24 September 2010

RBS: Buy Crompton Greaves- Raise TP to Rs 364

Bookmark and Share


Crompton Greaves
In a sweet spot
We hosted an investor road show in Asia with management of Crompton
Greaves. We remain positive on CGL, as we believe the company is in a sweet
spot, with all segments firing. We raise our FY12F and FY13F earnings and our
target price to Rs364. CGL is our preferred pick in the T&D space.

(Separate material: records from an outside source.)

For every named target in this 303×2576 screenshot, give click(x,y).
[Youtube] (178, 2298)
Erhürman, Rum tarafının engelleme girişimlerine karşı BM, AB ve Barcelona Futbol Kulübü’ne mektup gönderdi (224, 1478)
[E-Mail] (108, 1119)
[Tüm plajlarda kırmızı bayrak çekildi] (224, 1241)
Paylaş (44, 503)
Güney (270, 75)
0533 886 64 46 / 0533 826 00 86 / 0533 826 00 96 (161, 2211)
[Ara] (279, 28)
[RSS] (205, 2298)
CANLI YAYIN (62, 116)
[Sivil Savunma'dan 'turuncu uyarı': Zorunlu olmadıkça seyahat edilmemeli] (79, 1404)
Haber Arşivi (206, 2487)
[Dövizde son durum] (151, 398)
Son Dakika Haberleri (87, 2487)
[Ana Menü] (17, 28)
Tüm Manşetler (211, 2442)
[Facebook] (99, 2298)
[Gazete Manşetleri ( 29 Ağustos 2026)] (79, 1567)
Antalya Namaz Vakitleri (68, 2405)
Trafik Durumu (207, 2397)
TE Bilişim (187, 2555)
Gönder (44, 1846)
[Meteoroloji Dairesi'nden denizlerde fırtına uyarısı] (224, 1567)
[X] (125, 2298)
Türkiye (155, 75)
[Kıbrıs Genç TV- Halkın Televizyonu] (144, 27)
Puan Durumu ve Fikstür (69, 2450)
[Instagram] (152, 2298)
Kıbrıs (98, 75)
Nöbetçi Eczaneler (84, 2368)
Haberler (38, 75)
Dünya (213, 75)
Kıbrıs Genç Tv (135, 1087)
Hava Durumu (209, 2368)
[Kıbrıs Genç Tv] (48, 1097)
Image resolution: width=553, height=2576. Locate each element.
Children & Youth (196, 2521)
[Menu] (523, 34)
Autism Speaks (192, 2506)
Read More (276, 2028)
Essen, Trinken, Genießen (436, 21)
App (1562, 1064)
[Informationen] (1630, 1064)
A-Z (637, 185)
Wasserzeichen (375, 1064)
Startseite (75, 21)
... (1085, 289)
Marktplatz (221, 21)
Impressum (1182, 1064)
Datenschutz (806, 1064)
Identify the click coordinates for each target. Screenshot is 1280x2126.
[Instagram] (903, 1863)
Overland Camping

Domestic outlook remains strong; tone on the international business more positive
We continue to have a positive outlook for the company, given the strong order pipeline in its
domestic T&D business. Crompton’s largest customer, Powergrid, has indicated a spending
plan of around Rs260bn over FY11 and FY12 and this will form the revenue base for CGL in
FY12 and FY13, in our view. We also see potential benefit from signs of a revival in demand
for transformers from the renewables sector in the international business. We expect the
industrial segment to do well, as demand for motors picks up, which we expect it will given
rising industrial capex. We also expect CGL to sustain margins of 13-14% on the back of
higher inflows in its order book from higher rating 765kv transmission systems, which have
better margins than systems of up to 400kv.
Building a cash chest for growth through further acquisitions
Since 2005, CGL has been augmenting its project and product capabilities via niche
acquisitions. We expect this trend to continue, as the company plans to enhance its
technology portfolio via further acquisitions. CGL currently has a cash balance of about
Rs7bn and expects strong cash generation, especially from its industrial and consumer
businesses, which are asset light with depreciated assets. Management expects to maintain
its FY10 payout level of 20% as it builds a cash chest to fund acquisitions and provide
working capital for its power equipment business.
Increasing FY12F and FY13F earnings; raising target price to Rs364
We increase our FY12F and FY13F earnings by 6% and our medium-term growth estimates
from 13.6% to 14.9%. This raises our DCF-based target price to Rs364. CGL remains our
preferred pick in the T&D space, as the company’s mostly products-based business gives it
an advantage over peers. We believe CGL’s consumer products business gives it a unique
diversification among peers. The stock currently trades at 18.3x FY12F EPS.